**DATASET CONTENT:**

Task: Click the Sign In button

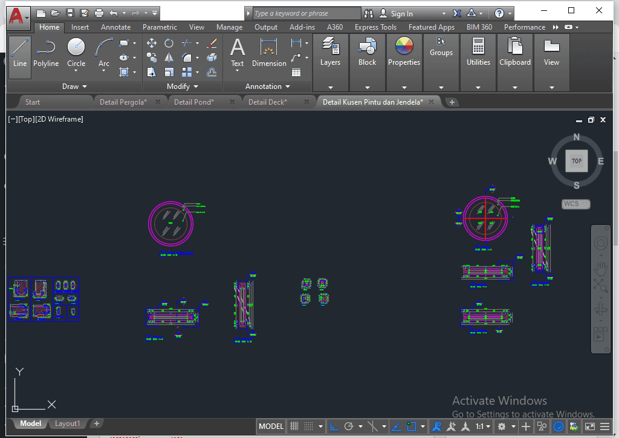Action: coord(401,13)

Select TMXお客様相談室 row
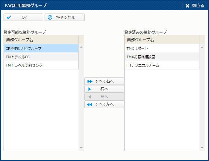click(x=162, y=57)
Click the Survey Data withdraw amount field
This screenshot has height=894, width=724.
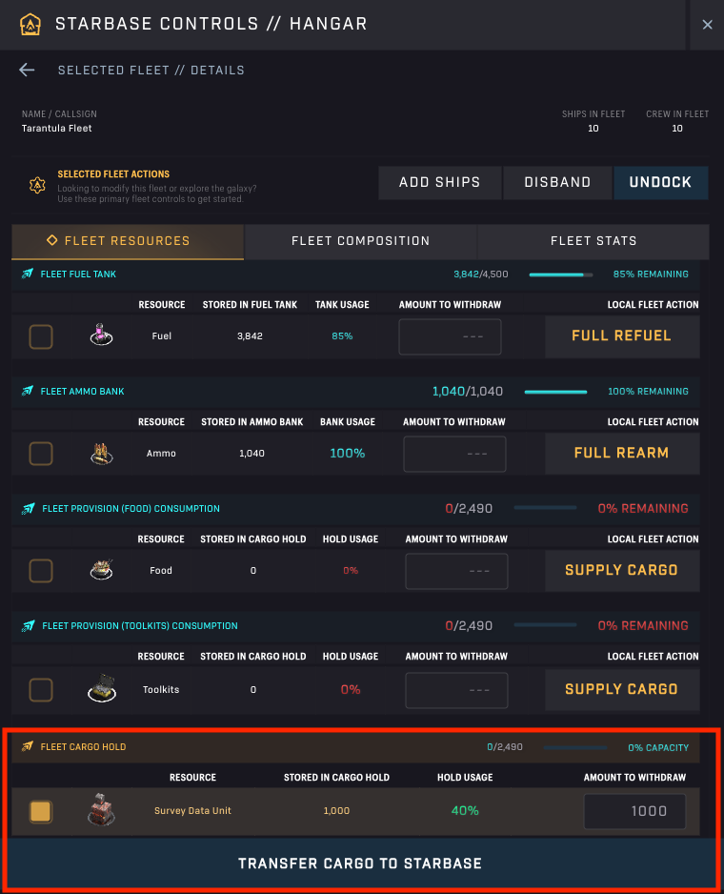(634, 811)
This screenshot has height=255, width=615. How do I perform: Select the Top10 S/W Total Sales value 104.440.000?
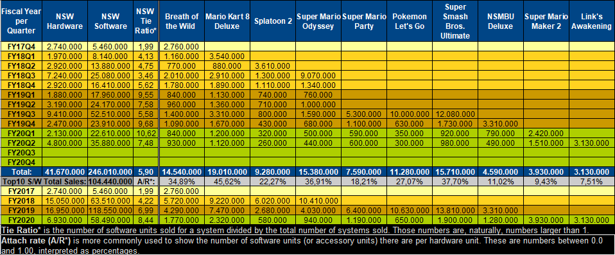point(110,181)
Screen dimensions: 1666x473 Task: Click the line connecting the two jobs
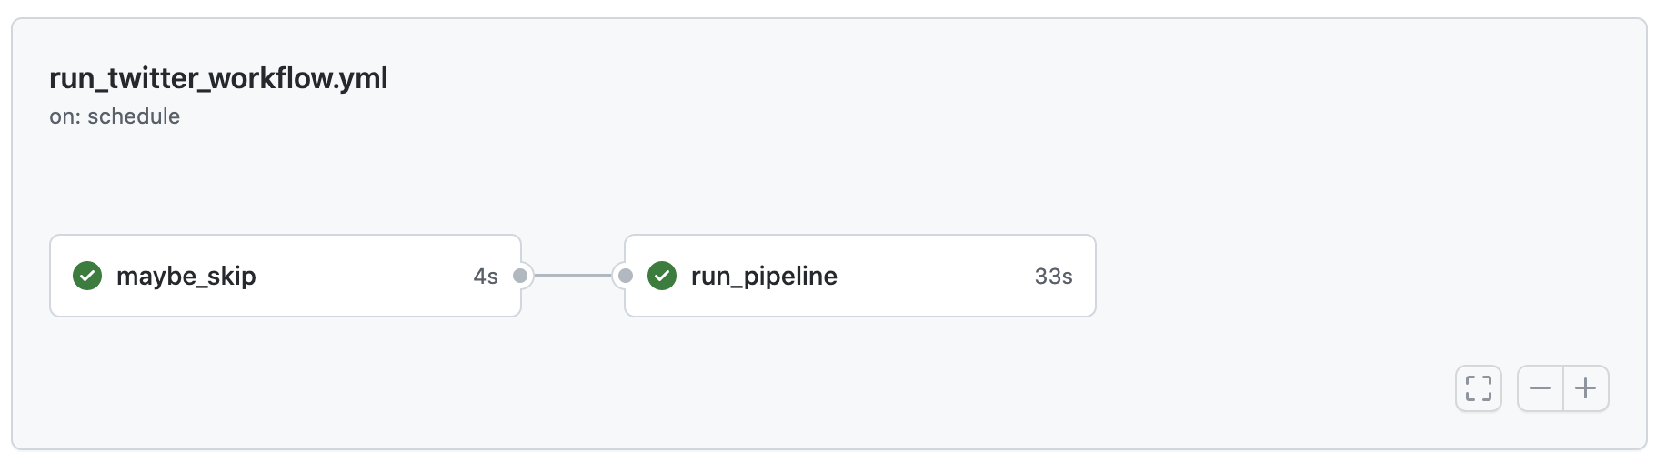point(573,276)
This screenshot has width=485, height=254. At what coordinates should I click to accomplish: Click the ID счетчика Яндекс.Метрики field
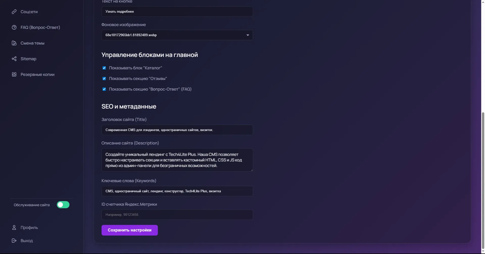pyautogui.click(x=177, y=215)
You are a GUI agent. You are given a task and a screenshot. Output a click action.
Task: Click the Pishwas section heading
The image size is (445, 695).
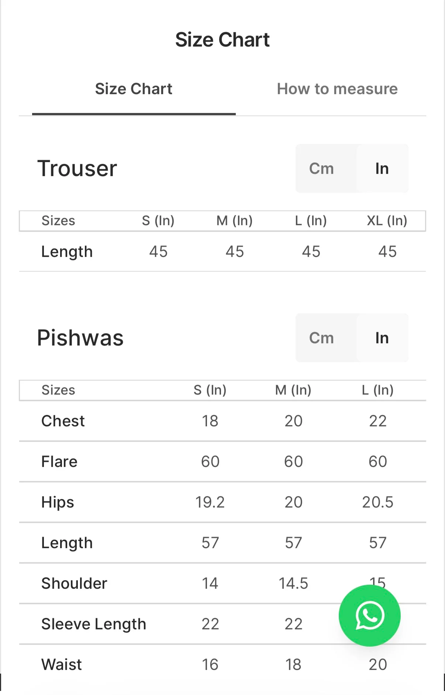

**GOAL OF THE EXERCISE:**
Apart from the images, retype the full material exactly as written.

**REPLY:**
Task: Click the Sign In button

Action: coord(401,13)

Select TMXお客様相談室 row
click(x=162, y=57)
Click the Survey Data withdraw amount field
This screenshot has height=894, width=724.
(634, 811)
This screenshot has height=255, width=615. How do I perform: Select the Top10 S/W Total Sales value 104.440.000?
point(110,181)
Screen dimensions: 1666x473 Task: Click the line connecting the two jobs
point(573,276)
This screenshot has width=485, height=254. At what coordinates should I click to accomplish: Click the ID счетчика Яндекс.Метрики field
pyautogui.click(x=177, y=215)
You are a GUI agent. You are given a task and a screenshot. Output a click action.
Task: Click the Pishwas section heading
The image size is (445, 695).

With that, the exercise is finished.